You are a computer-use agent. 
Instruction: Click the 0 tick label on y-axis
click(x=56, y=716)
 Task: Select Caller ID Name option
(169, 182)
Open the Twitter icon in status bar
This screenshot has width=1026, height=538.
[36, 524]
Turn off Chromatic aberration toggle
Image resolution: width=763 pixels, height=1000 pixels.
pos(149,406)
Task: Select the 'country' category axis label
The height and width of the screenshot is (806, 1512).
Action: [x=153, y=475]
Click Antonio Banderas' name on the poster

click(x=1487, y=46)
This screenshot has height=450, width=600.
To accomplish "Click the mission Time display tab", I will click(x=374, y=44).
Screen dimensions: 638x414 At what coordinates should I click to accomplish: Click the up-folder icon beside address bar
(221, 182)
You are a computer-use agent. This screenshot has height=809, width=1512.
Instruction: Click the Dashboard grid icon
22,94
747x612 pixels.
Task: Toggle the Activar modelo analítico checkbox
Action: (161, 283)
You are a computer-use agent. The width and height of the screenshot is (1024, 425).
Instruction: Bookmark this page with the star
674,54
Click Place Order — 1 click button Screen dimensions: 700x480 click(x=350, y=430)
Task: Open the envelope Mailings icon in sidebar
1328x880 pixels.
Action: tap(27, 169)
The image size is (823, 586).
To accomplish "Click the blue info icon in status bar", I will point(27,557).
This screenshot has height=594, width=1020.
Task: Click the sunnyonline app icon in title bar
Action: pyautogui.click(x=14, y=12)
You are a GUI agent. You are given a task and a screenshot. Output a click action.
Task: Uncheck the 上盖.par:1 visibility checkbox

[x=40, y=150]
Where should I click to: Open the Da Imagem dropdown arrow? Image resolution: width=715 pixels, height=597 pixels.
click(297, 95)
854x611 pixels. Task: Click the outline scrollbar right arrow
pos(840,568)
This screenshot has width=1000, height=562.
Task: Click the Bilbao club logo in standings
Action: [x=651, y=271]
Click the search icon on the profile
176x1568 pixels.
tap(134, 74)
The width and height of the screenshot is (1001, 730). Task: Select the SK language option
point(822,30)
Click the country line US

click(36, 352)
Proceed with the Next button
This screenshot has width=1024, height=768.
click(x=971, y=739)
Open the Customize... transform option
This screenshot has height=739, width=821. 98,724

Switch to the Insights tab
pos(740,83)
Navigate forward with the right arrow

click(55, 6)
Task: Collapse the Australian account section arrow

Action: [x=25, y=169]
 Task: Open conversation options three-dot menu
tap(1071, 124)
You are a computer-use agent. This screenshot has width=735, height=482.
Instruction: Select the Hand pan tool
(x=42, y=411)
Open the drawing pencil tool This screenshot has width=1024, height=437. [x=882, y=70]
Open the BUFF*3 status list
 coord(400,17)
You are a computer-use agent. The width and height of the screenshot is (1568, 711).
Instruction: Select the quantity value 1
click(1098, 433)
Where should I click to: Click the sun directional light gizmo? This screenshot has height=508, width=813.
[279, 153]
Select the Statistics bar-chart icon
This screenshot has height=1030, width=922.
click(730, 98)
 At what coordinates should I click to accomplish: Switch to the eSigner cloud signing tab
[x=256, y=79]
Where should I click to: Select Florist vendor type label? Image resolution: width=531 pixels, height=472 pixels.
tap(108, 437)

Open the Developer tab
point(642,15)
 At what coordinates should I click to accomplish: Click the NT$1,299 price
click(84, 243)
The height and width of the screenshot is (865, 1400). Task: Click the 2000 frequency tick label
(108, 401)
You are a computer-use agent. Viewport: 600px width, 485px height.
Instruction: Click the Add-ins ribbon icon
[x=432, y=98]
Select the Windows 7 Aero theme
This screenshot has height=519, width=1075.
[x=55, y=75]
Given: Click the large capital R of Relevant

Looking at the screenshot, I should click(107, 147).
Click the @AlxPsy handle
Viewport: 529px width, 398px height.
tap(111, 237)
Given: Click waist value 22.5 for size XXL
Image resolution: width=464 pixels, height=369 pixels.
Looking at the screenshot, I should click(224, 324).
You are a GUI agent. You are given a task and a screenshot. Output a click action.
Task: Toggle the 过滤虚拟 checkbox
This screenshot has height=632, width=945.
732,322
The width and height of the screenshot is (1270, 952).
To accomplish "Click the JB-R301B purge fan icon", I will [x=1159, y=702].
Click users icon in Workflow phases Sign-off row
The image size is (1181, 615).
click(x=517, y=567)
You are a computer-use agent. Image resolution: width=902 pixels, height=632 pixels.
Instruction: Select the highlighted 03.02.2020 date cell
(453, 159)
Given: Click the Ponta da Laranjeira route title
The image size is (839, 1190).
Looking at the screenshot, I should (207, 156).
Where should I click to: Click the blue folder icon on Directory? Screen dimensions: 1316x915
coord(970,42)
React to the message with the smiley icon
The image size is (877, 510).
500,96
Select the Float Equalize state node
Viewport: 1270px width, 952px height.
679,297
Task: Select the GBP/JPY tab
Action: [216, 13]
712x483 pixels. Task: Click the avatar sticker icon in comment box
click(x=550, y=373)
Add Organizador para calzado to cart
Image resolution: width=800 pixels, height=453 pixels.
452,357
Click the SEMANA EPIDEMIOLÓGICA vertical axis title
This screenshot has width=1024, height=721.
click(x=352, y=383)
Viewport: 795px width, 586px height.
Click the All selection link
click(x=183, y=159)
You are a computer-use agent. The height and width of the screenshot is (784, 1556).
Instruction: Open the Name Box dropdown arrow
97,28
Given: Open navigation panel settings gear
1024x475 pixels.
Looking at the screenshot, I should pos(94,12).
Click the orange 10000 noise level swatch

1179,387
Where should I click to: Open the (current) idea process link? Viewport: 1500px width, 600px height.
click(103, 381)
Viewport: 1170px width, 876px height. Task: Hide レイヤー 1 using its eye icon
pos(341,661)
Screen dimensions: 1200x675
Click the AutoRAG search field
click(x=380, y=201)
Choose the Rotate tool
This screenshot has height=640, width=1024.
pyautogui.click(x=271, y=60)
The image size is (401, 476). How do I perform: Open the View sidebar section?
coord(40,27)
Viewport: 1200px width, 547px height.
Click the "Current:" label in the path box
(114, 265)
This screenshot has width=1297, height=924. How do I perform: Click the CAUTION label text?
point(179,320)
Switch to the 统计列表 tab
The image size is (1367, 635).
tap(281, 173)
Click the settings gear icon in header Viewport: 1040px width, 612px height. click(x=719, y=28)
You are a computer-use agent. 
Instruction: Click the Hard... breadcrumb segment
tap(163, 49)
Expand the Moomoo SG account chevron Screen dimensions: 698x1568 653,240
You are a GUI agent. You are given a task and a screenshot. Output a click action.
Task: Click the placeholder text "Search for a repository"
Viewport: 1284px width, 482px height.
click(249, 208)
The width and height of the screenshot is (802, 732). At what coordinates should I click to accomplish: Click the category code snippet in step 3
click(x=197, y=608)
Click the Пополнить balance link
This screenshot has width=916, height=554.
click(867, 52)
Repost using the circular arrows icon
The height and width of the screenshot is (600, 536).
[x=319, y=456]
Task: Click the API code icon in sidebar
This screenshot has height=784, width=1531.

--- --- ---

→ WHAT THE TASK ASKS: Restate the material above exactly, leaving nothing out.

→ SOLVED PROBLEM:
You are a computer-use agent. 
Instruction: Click the 0 tick label on y-axis
click(x=56, y=716)
 Task: Select Caller ID Name option
(169, 182)
Open the Twitter icon in status bar
This screenshot has width=1026, height=538.
[36, 524]
Turn off Chromatic aberration toggle
Image resolution: width=763 pixels, height=1000 pixels.
pos(149,406)
Task: Select the 'country' category axis label
The height and width of the screenshot is (806, 1512).
Action: [x=153, y=475]
Click Antonio Banderas' name on the poster

click(x=1487, y=46)
This screenshot has height=450, width=600.
To accomplish "Click the mission Time display tab", I will click(x=374, y=44).
Screen dimensions: 638x414 At what coordinates should I click to accomplish: Click the up-folder icon beside address bar
(221, 182)
You are a computer-use agent. This screenshot has height=809, width=1512.
Instruction: Click the Dashboard grid icon
22,94
747x612 pixels.
Task: Toggle the Activar modelo analítico checkbox
Action: (161, 283)
You are a computer-use agent. The width and height of the screenshot is (1024, 425).
Instruction: Bookmark this page with the star
674,54
Click Place Order — 1 click button Screen dimensions: 700x480 click(x=350, y=430)
Task: Open the envelope Mailings icon in sidebar
1328x880 pixels.
Action: tap(27, 169)
The image size is (823, 586).
To accomplish "Click the blue info icon in status bar", I will point(27,557).
This screenshot has height=594, width=1020.
Task: Click the sunnyonline app icon in title bar
Action: pyautogui.click(x=14, y=12)
You are a GUI agent. You are given a task and a screenshot. Output a click action.
Task: Uncheck the 上盖.par:1 visibility checkbox

[x=40, y=150]
Where should I click to: Open the Da Imagem dropdown arrow? Image resolution: width=715 pixels, height=597 pixels.
click(297, 95)
854x611 pixels. Task: Click the outline scrollbar right arrow
pos(840,568)
This screenshot has width=1000, height=562.
Task: Click the Bilbao club logo in standings
Action: [x=651, y=271]
Click the search icon on the profile
176x1568 pixels.
tap(134, 74)
The width and height of the screenshot is (1001, 730). Task: Select the SK language option
point(822,30)
Click the country line US

click(36, 352)
Proceed with the Next button
This screenshot has width=1024, height=768.
click(x=971, y=739)
Open the Customize... transform option
This screenshot has height=739, width=821. 98,724

Switch to the Insights tab
pos(740,83)
Navigate forward with the right arrow

click(55, 6)
Task: Collapse the Australian account section arrow

Action: [x=25, y=169]
 Task: Open conversation options three-dot menu
tap(1071, 124)
You are a computer-use agent. This screenshot has width=735, height=482.
Instruction: Select the Hand pan tool
(x=42, y=411)
Open the drawing pencil tool This screenshot has width=1024, height=437. [x=882, y=70]
Open the BUFF*3 status list
 coord(400,17)
You are a computer-use agent. The width and height of the screenshot is (1568, 711).
Instruction: Select the quantity value 1
click(1098, 433)
Where should I click to: Click the sun directional light gizmo? This screenshot has height=508, width=813.
[279, 153]
Select the Statistics bar-chart icon
This screenshot has height=1030, width=922.
click(730, 98)
 At what coordinates should I click to accomplish: Switch to the eSigner cloud signing tab
[x=256, y=79]
Where should I click to: Select Florist vendor type label? Image resolution: width=531 pixels, height=472 pixels.
tap(108, 437)

Open the Developer tab
point(642,15)
 At what coordinates should I click to accomplish: Click the NT$1,299 price
click(84, 243)
The height and width of the screenshot is (865, 1400). Task: Click the 2000 frequency tick label
(108, 401)
You are a computer-use agent. Viewport: 600px width, 485px height.
Instruction: Click the Add-ins ribbon icon
[x=432, y=98]
Select the Windows 7 Aero theme
This screenshot has height=519, width=1075.
[x=55, y=75]
Given: Click the large capital R of Relevant

Looking at the screenshot, I should click(107, 147).
Click the @AlxPsy handle
Viewport: 529px width, 398px height.
tap(111, 237)
Given: Click waist value 22.5 for size XXL
Image resolution: width=464 pixels, height=369 pixels.
Looking at the screenshot, I should click(224, 324).
You are a GUI agent. You are given a task and a screenshot. Output a click action.
Task: Toggle the 过滤虚拟 checkbox
This screenshot has height=632, width=945.
732,322
The width and height of the screenshot is (1270, 952).
To accomplish "Click the JB-R301B purge fan icon", I will [x=1159, y=702].
Click users icon in Workflow phases Sign-off row
The image size is (1181, 615).
click(x=517, y=567)
You are a computer-use agent. Image resolution: width=902 pixels, height=632 pixels.
Instruction: Select the highlighted 03.02.2020 date cell
(453, 159)
Given: Click the Ponta da Laranjeira route title
The image size is (839, 1190).
Looking at the screenshot, I should (207, 156).
Where should I click to: Click the blue folder icon on Directory? Screen dimensions: 1316x915
coord(970,42)
React to the message with the smiley icon
The image size is (877, 510).
500,96
Select the Float Equalize state node
Viewport: 1270px width, 952px height.
679,297
Task: Select the GBP/JPY tab
Action: [216, 13]
712x483 pixels. Task: Click the avatar sticker icon in comment box
click(x=550, y=373)
Add Organizador para calzado to cart
Image resolution: width=800 pixels, height=453 pixels.
452,357
Click the SEMANA EPIDEMIOLÓGICA vertical axis title
This screenshot has width=1024, height=721.
click(x=352, y=383)
Viewport: 795px width, 586px height.
Click the All selection link
click(x=183, y=159)
You are a computer-use agent. The height and width of the screenshot is (784, 1556).
Instruction: Open the Name Box dropdown arrow
97,28
Given: Open navigation panel settings gear
1024x475 pixels.
Looking at the screenshot, I should pos(94,12).
Click the orange 10000 noise level swatch

1179,387
Where should I click to: Open the (current) idea process link? Viewport: 1500px width, 600px height.
click(103, 381)
Viewport: 1170px width, 876px height. Task: Hide レイヤー 1 using its eye icon
pos(341,661)
Screen dimensions: 1200x675
Click the AutoRAG search field
click(x=380, y=201)
Choose the Rotate tool
This screenshot has height=640, width=1024.
pyautogui.click(x=271, y=60)
The image size is (401, 476). How do I perform: Open the View sidebar section?
coord(40,27)
Viewport: 1200px width, 547px height.
Click the "Current:" label in the path box
(114, 265)
This screenshot has width=1297, height=924. How do I perform: Click the CAUTION label text?
point(179,320)
Switch to the 统计列表 tab
The image size is (1367, 635).
tap(281, 173)
Click the settings gear icon in header Viewport: 1040px width, 612px height. click(x=719, y=28)
You are a computer-use agent. 
Instruction: Click the Hard... breadcrumb segment
tap(163, 49)
Expand the Moomoo SG account chevron Screen dimensions: 698x1568 653,240
You are a GUI agent. You are given a task and a screenshot. Output a click action.
Task: Click the placeholder text "Search for a repository"
Viewport: 1284px width, 482px height.
click(249, 208)
The width and height of the screenshot is (802, 732). At what coordinates should I click to accomplish: Click the category code snippet in step 3
click(x=197, y=608)
Click the Пополнить balance link
This screenshot has width=916, height=554.
click(867, 52)
Repost using the circular arrows icon
The height and width of the screenshot is (600, 536).
[x=319, y=456]
Task: Click the API code icon in sidebar
This screenshot has height=784, width=1531.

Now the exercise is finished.